1. Mensen geven minder geld uit
Wie binnen zit, geeft weinig geld uit. Huishoudens besteden normaal gesproken 6,3 procent van hun inkomen aan de horeca, 3,2 procent aan recreatie en 20 procent aan spullen, zoals kleding en elektronica. Dat is in totaal 120 miljard euro, waar nu maar een klein deel van wordt uitgegeven.
2. Er is minder vraag naar arbeid
Een aantal bedrijven komt stil te liggen. Er komt niets binnen, maar er gaat wel geld uit aan onder meer huur en personeel. Vooral op dat laatste zal worden bezuinigd. Daardoor zal de werkloosheid oplopen. Mensen zonder werk geven minder geld uit, wat bedrijven weer verder in de problemen brengt.
3. De euro krijgt het zwaar
Landen die er financieel toch al zwak voor staan, zoals Griekenland en Italië, zijn ook nog eens erg afhankelijk van het toerisme. Ze hebben hoge staatsschulden, waardoor ze de coronacrisis nauwelijks kunnen opvangen. Ze kunnen de hele Eurozone aan het wankelen brengen, al zullen andere landen en de ECB er alles aan doen om dat te voorkomen.

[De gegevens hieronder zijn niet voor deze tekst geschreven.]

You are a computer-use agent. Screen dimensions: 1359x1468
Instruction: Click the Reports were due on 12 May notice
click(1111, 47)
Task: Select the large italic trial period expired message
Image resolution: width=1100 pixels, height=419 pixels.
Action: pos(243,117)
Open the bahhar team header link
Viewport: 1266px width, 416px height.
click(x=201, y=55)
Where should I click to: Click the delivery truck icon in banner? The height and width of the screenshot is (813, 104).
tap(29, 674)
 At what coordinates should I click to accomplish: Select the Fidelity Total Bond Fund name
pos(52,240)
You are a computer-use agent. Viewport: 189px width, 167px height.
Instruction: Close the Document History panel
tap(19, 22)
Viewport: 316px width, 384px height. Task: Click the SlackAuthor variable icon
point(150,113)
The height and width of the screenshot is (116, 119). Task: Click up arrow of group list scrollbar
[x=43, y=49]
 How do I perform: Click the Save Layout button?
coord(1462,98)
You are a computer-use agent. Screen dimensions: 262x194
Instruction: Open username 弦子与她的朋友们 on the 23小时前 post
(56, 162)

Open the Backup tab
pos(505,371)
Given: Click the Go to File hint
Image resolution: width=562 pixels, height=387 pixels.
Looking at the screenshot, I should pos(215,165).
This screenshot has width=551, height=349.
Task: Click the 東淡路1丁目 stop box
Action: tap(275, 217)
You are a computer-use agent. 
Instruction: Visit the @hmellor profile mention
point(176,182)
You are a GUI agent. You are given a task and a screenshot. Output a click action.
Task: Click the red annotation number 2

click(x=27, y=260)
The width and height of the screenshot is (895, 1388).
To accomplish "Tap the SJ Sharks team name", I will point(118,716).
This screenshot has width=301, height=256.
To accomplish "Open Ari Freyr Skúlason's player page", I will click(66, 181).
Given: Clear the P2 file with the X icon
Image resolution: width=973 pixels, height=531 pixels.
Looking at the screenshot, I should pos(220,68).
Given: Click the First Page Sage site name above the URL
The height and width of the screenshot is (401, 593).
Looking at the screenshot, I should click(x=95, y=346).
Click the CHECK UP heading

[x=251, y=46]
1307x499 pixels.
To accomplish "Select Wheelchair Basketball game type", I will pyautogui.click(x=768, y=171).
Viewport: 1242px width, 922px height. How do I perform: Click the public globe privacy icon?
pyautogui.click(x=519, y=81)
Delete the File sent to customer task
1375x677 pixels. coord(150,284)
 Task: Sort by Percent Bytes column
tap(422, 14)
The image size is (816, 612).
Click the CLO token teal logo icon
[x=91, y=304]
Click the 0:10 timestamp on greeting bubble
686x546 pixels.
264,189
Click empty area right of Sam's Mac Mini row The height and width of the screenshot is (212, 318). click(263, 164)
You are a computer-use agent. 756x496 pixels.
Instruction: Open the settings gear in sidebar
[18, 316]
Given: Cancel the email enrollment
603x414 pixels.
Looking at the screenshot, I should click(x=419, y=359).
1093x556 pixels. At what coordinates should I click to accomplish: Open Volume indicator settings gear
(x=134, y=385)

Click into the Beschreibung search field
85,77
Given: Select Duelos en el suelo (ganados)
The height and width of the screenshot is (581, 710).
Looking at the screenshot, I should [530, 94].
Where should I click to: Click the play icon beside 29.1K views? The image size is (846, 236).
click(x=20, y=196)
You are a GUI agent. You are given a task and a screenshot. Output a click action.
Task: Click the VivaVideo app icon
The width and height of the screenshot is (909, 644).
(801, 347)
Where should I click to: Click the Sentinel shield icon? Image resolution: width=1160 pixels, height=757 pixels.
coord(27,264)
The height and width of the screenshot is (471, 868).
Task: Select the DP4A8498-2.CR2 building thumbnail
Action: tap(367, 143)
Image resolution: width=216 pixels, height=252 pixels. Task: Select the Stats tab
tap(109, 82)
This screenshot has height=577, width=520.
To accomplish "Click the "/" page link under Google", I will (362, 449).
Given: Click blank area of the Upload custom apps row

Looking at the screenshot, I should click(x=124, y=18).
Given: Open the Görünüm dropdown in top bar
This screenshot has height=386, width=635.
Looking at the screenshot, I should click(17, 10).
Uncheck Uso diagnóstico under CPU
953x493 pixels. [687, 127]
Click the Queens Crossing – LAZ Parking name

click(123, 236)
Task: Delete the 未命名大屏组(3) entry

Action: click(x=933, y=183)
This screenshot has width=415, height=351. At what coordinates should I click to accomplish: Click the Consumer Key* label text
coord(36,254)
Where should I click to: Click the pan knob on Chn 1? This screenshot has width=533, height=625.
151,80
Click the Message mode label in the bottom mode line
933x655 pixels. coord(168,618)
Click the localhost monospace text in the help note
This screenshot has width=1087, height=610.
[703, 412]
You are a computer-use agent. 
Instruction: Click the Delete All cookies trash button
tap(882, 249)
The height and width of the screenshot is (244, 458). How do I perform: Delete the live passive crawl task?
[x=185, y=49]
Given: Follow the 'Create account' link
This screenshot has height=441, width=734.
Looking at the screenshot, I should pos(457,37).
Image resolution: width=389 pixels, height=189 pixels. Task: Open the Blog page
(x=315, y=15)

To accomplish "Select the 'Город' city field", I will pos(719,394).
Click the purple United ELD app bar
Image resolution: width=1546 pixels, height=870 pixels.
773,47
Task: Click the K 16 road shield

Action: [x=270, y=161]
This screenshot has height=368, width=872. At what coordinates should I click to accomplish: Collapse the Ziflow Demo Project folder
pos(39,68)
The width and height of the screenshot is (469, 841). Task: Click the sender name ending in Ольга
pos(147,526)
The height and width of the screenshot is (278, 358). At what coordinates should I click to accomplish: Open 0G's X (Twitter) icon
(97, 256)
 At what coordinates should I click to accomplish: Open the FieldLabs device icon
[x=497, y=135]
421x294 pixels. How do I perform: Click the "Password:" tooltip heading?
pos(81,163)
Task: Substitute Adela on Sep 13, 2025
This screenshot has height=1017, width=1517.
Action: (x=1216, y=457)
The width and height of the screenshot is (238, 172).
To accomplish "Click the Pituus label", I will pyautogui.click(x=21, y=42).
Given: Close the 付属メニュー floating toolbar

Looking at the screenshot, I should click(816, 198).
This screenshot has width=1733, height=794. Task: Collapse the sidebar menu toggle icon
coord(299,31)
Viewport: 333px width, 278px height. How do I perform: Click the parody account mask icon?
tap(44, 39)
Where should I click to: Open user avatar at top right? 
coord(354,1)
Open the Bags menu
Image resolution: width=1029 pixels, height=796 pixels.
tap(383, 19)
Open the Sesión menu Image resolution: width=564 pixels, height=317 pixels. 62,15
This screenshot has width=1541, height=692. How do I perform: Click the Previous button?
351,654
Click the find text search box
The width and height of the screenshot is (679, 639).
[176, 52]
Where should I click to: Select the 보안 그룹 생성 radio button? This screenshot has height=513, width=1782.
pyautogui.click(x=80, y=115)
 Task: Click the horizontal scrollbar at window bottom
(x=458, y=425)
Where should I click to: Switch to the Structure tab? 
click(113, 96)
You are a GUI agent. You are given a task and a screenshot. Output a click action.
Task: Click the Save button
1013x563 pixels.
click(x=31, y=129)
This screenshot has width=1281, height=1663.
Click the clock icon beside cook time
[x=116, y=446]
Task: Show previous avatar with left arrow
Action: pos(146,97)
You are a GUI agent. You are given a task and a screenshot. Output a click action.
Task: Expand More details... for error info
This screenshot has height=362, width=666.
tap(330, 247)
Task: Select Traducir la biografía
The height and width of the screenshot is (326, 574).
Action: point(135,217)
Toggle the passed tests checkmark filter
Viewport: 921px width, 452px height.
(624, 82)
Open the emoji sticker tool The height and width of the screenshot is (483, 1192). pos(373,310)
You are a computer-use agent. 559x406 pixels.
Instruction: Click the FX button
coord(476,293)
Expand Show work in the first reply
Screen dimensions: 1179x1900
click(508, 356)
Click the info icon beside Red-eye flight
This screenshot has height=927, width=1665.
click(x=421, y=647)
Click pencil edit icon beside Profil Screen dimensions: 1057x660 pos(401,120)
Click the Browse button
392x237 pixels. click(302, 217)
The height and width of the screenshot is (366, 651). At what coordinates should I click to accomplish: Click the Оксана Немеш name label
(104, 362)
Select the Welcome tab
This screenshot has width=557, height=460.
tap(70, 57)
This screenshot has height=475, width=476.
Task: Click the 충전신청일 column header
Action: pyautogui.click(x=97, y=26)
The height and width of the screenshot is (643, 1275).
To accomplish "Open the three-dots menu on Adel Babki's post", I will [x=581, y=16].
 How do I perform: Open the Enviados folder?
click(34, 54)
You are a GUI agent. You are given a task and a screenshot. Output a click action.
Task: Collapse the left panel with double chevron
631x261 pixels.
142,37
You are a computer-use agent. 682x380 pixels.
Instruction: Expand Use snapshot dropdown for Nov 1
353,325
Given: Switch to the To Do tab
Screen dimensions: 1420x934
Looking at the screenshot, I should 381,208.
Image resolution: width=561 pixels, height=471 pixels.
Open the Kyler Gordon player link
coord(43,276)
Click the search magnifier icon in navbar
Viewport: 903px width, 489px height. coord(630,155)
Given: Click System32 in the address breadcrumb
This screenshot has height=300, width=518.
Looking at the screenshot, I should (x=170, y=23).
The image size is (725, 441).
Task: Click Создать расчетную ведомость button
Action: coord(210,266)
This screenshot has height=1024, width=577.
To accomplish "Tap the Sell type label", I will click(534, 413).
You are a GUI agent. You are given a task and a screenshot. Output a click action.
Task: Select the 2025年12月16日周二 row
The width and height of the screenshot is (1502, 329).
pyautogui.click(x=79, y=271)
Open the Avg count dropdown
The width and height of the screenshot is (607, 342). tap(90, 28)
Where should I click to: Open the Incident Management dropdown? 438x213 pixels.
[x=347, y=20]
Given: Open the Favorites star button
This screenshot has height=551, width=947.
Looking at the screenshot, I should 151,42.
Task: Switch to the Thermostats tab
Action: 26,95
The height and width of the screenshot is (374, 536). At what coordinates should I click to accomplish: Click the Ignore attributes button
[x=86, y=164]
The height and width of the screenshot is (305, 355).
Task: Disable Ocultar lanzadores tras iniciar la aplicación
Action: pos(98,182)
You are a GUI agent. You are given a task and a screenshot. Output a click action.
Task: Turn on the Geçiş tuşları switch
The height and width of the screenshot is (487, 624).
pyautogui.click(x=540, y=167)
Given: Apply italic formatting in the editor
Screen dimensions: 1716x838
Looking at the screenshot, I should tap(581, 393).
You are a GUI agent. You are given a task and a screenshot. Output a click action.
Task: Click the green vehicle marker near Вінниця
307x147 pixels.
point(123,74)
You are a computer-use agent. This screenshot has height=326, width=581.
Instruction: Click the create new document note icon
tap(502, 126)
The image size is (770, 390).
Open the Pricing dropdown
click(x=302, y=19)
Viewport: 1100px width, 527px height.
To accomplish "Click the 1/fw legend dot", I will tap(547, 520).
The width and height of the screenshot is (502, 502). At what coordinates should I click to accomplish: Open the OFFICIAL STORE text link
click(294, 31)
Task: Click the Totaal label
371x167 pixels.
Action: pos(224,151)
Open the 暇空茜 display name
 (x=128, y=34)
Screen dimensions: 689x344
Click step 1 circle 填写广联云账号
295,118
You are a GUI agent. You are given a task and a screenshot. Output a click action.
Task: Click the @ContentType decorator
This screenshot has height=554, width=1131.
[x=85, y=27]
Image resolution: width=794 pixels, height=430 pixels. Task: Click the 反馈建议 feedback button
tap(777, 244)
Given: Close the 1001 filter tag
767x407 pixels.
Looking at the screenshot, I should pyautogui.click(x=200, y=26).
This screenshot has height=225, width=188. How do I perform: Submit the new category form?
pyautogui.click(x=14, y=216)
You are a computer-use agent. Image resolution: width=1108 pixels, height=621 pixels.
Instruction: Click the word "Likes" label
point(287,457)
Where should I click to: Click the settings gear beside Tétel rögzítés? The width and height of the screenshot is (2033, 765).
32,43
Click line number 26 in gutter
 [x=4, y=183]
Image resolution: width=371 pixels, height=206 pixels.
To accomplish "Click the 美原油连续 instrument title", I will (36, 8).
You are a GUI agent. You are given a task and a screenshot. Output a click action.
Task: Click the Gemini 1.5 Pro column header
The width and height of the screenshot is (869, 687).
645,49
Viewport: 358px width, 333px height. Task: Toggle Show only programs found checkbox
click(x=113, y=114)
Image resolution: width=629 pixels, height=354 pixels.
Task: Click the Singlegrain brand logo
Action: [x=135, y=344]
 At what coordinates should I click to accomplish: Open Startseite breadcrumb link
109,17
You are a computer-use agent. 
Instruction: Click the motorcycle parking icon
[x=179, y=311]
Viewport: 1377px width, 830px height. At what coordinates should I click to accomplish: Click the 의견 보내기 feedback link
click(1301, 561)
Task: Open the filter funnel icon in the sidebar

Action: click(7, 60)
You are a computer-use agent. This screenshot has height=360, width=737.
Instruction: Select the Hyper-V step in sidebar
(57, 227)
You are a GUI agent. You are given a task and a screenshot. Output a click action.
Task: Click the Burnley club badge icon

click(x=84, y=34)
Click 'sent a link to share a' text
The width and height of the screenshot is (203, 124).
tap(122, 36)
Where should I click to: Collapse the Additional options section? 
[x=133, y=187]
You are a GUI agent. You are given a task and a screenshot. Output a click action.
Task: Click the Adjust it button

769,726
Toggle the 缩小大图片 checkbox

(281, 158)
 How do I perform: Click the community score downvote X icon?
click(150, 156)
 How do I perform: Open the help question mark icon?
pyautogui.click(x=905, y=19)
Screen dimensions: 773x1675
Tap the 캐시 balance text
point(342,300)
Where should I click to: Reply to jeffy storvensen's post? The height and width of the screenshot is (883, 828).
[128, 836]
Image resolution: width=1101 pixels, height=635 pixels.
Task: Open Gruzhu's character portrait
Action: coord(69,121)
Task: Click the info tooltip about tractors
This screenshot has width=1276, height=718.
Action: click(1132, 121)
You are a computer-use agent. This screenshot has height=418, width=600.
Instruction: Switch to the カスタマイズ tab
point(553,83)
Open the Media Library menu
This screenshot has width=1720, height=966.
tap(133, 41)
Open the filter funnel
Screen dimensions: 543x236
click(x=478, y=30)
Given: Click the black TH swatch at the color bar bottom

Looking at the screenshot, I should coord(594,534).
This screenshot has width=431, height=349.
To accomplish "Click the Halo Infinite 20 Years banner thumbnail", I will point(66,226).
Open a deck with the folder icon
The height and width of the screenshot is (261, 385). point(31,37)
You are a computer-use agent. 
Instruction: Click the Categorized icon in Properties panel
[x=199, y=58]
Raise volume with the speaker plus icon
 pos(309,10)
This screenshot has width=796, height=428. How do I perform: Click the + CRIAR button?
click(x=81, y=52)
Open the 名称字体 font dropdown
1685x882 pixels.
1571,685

4. De banken verliezen veel geld
Banken zullen een deel van het uitgeleende geld verliezen door faillissementen. Geld uitlenen aan bedrijven is moeilijker, omdat de toekomst onzeker is. Gelukkig spring de overheid bij met garanties en komt de ECB met een opkoopprogramma van 750 miljard euro om de rente op obligaties te verlagen.